La scientologie survivra-t-elle en France à son procès, qui se termine aujourd’hui à Paris? Les deux substituts du parquet parisien ont réclamé la dissolution pénale – en tant que personne morale – de l’Association spirituelle de l’Eglise de scientologie et de sa librairie, la SEL. Il s’agit des deux principales structures de la secte outre-Jura.
Liquidation ou dissolution?
De plus, le parquet a demandé aux trois juges de la XIIe Chambre correctionnelle un verdict de culpabilité contre sept dirigeants de la scientologie française, accusés notamment d’escroqueries en bande organisée. Les peines requises sont toutes assorties du sursis, mais dans certains cas les substituts ont réclamé des privations de droits civiques.
Dans de précédentes éditions, nous avions évoqué la possibilité d’une liquidation judiciaire de la secte si celle-ci devait être condamnée en tant que personne morale. Le parquet est allé encore plus loin en réclamant la dissolution pénale. Or, entre la liquidation judiciaire et la dissolution pénale, il n’y a pas qu’une nuance académique.

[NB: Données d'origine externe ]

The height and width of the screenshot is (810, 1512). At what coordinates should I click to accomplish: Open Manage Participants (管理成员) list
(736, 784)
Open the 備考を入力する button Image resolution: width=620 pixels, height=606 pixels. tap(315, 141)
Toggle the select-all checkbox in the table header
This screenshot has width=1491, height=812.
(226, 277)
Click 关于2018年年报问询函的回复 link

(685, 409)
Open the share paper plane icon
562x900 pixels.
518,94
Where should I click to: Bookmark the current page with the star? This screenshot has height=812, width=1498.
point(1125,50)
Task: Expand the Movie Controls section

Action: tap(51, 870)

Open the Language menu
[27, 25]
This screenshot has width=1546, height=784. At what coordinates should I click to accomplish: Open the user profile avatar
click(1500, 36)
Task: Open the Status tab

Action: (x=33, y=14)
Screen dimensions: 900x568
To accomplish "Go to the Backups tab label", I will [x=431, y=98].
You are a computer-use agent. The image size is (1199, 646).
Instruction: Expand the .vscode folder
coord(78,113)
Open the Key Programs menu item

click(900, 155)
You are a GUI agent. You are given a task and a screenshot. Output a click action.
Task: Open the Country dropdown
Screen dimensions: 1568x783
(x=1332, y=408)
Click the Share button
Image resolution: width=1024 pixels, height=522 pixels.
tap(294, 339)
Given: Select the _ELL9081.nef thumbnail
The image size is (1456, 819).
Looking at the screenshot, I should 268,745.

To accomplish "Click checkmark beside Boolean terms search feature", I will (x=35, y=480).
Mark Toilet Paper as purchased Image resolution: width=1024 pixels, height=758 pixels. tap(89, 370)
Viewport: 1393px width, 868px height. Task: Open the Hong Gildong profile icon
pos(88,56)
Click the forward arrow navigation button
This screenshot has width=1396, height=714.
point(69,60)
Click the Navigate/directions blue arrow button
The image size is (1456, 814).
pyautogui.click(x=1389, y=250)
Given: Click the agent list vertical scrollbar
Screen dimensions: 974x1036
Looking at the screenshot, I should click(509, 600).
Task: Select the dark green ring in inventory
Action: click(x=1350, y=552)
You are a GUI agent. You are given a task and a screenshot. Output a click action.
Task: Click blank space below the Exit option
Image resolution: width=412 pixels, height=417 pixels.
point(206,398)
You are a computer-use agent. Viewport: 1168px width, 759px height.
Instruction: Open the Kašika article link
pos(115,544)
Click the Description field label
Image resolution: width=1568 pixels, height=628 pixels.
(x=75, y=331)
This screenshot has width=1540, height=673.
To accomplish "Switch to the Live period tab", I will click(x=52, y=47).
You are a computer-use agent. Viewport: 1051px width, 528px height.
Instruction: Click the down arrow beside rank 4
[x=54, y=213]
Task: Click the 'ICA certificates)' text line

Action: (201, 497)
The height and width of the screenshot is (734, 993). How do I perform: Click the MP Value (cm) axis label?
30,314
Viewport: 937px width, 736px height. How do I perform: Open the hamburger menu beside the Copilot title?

La liquidation judiciaire est ordonnée par un Tribunal de commerce et n’interdit pas, a priori, une renaissance sous d’autres formes. La dissolution pénale, en revanche, signifie la mort civile de la société, du parti ou de la secte visés. Faire renaître une entité dissoute constitue une infraction pénale. La loi française punit d’ailleurs sévèrement la «reconstitution d’association dissoute»: trois ans de prison et 45?000?euros (plus de 67?000?francs) au maximum.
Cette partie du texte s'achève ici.